JPMorgan has moved Alcoa's rating to Neutral from Underweight as a surge in aluminum prices linked to supply disruptions in the Middle East has improved the company’s near-term earnings outlook, the bank said.
Aluminum has strengthened about 12% since the conflict in Iran began last month, outpacing the roughly 2% rise in the Bloomberg Commodity Index over the same period. The bank highlighted the significance of the region, which accounts for nearly 20% of global aluminum demand outside China through net exports.
JPMorgan’s commodities team cautioned that a prolonged conflict could result in additional force majeure declarations and further smelter curtailments across the region. Such shutdowns, the bank said, would be slow to reverse - restarts can take months once production stops - and that dynamic would tighten available supply and sustain higher prices.
In its analysis the bank suggested aluminum prices could move toward $4,000 per metric ton if disruptions continue. Those commodity price assumptions underpinned JPMorgan’s decision to lift its rating on Alcoa and to establish a $68 price target for December 2026.
Some smelters in the region have already started cutting output or issuing force majeure notices. JPMorgan estimates many of these operations carry around 20 days of alumina inventory. Should those inventories be exhausted, the bank said, additional facilities could be forced to curtail production.

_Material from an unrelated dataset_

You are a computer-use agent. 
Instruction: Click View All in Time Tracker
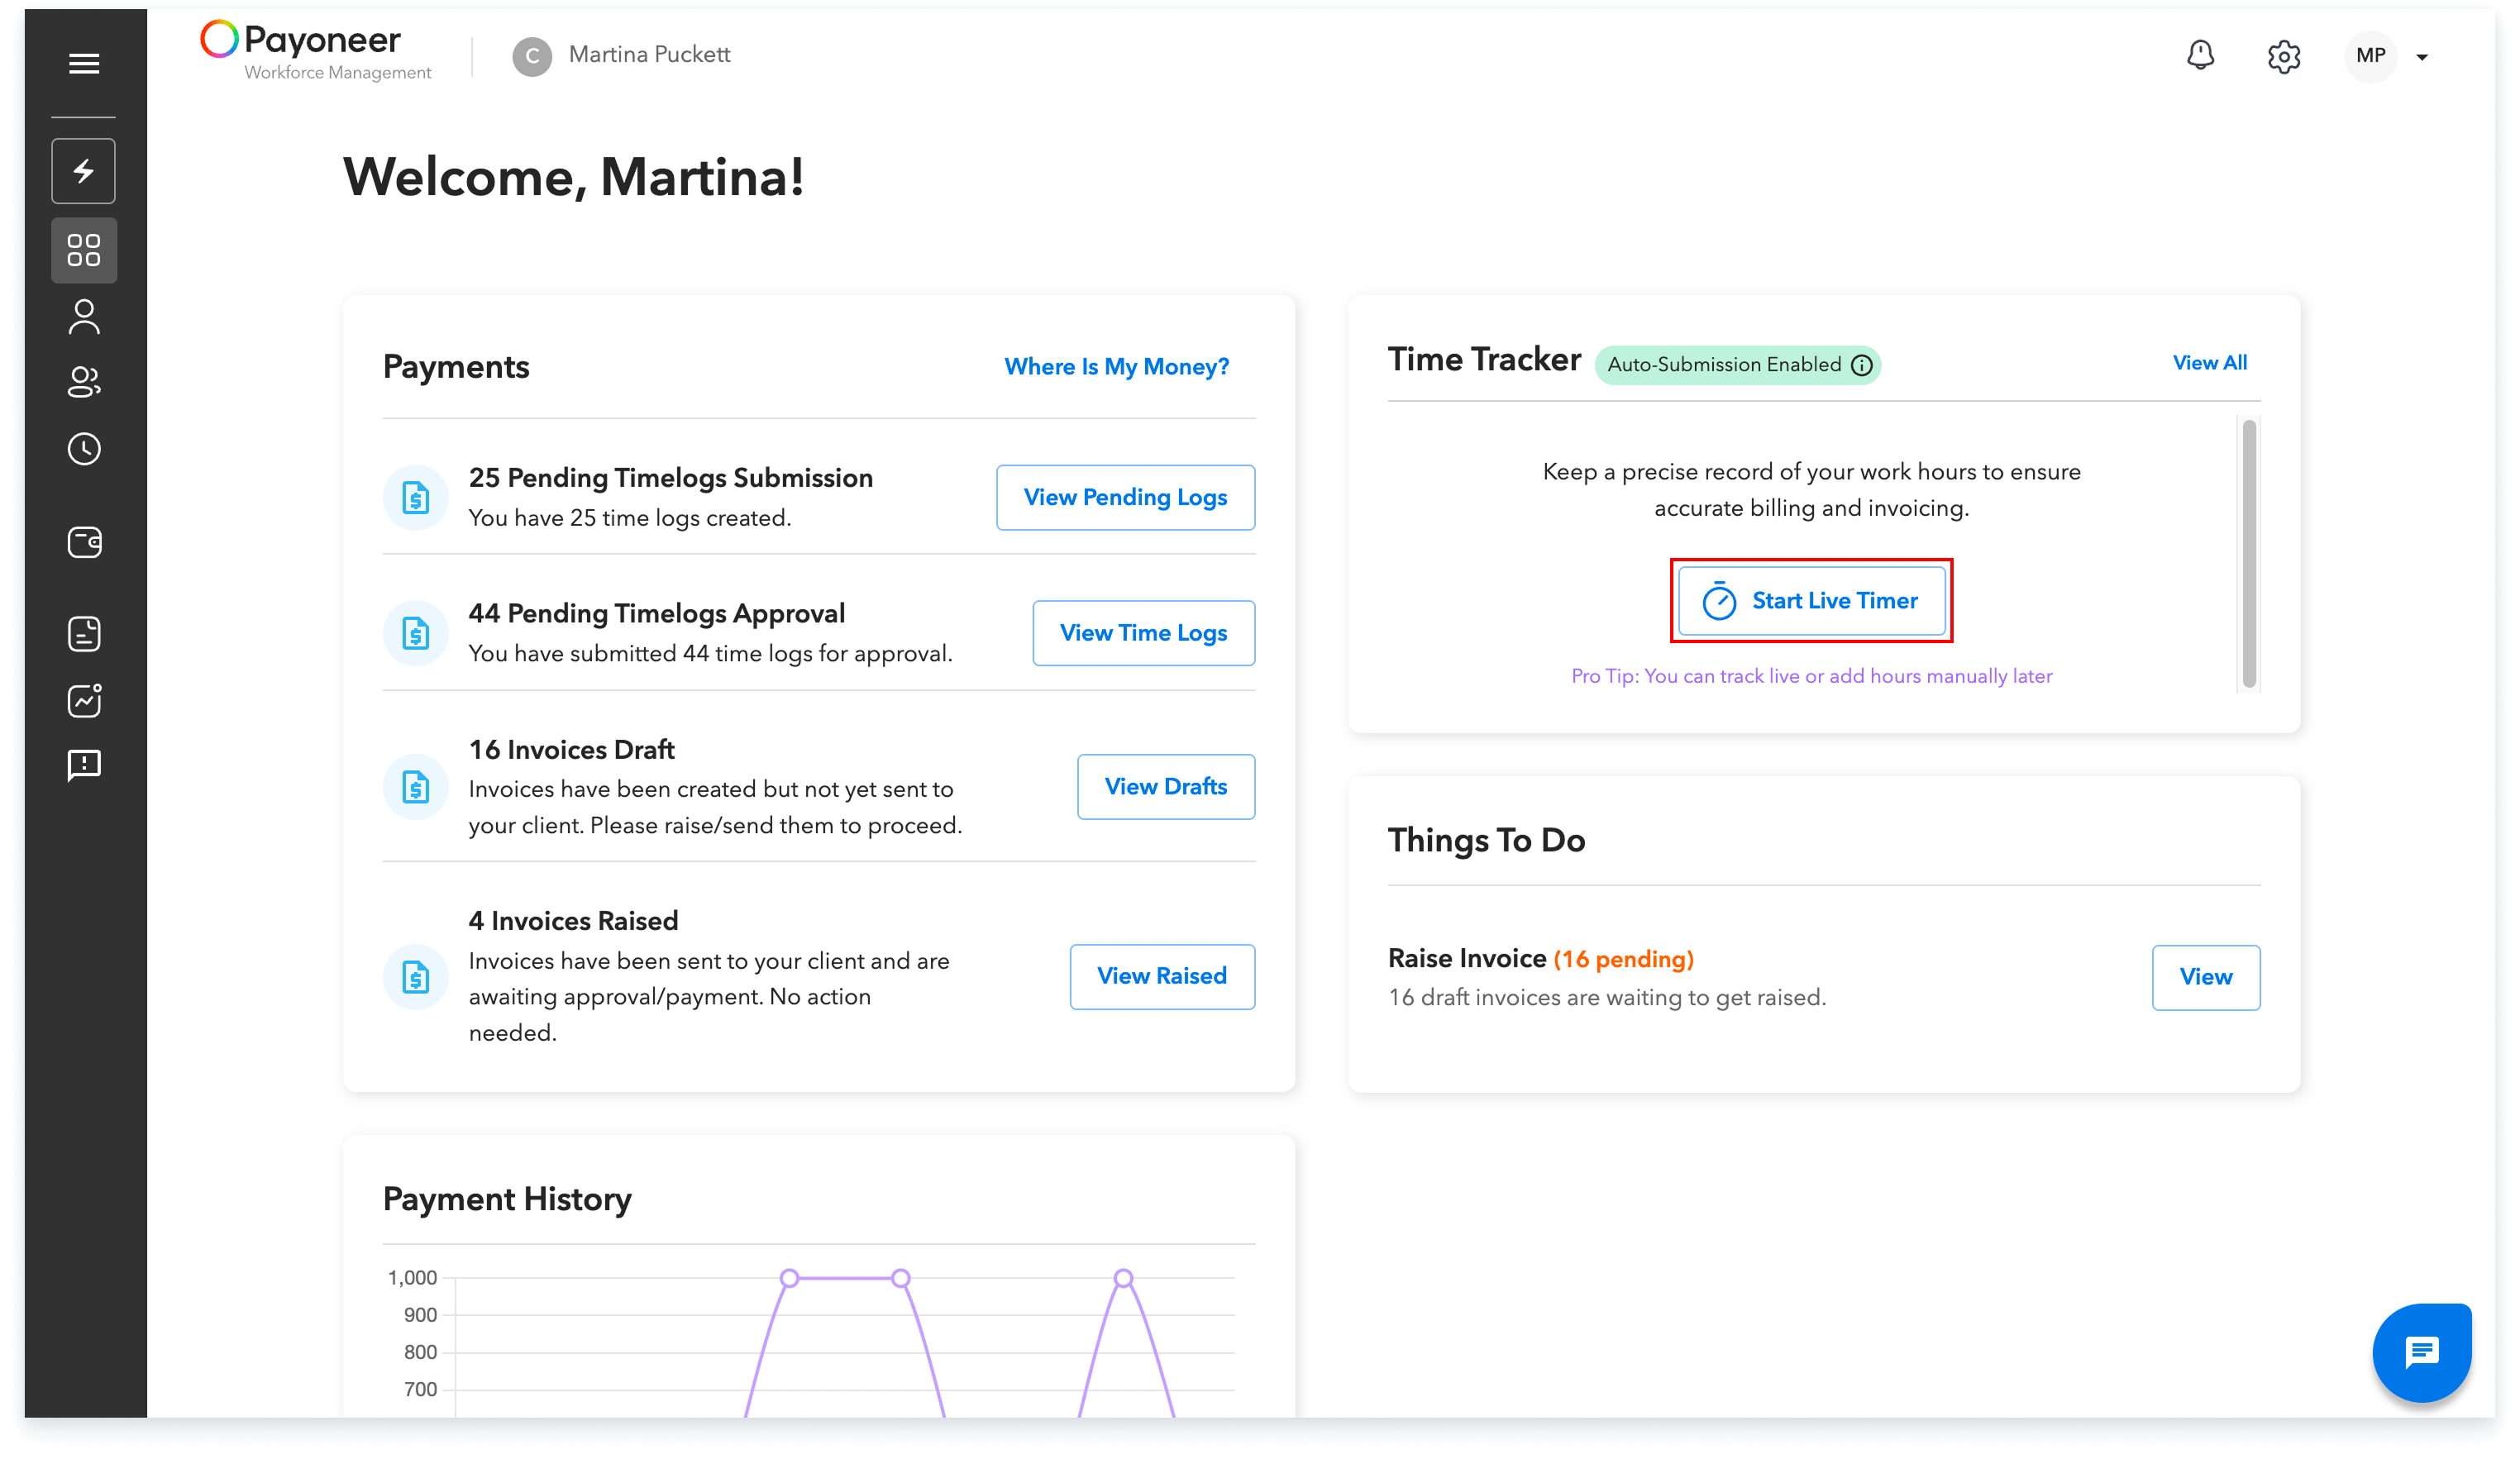2209,363
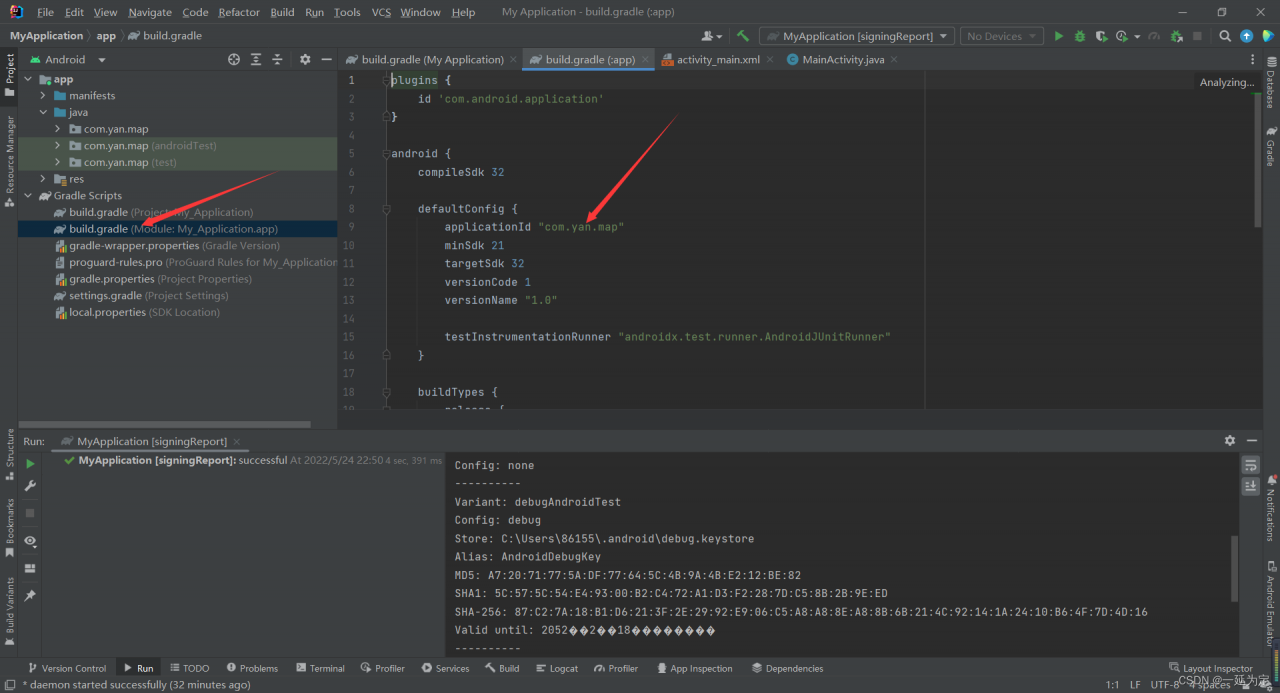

Even if the conflict were to ease in the near term, JPMorgan noted supply interruptions could persist because smelters require months to come back to full output. The bank pointed to a regional example, saying Qatar’s Qatalum indicated it may need six to 12 months to reach full ramp-up after a shutdown.
Higher aluminum prices would materially boost Alcoa’s earnings profile. JPMorgan estimates that every $100 per ton increase in aluminum prices contributes roughly $237 million to the company’s annual EBITDA, and similar movements in regional premiums would add further upside.
However, the bank also flagged factors that could limit gains. Elevated energy costs and weaker alumina prices present countervailing pressures. Natural gas represents about 18% of alumina refining costs, and carbon inputs such as petroleum coke account for roughly 16% of smelting costs. Alcoa’s San Ciprián refinery in Spain depends on gas priced against the Title Transfer Facility, which JPMorgan noted has risen by more than 50% since the conflict began.
Looking ahead, JPMorgan now forecasts aluminum prices averaging $3,385 per ton in 2026 and $3,240 per ton in 2027. At the same time, the bank expects alumina prices to decline to around $300 per ton in 2026 and $315 per ton in 2027 under its updated assumptions.
Context and implications
The adjustment in JPMorgan’s view reflects a market environment where supply-side shocks have rapidly altered near-term commodity dynamics for aluminum producers. For Alcoa, the shift implies a potentially stronger earnings trajectory if prices remain elevated, while the company and its peers remain exposed to energy cost pressures and the operational realities of restarting curtailed smelters.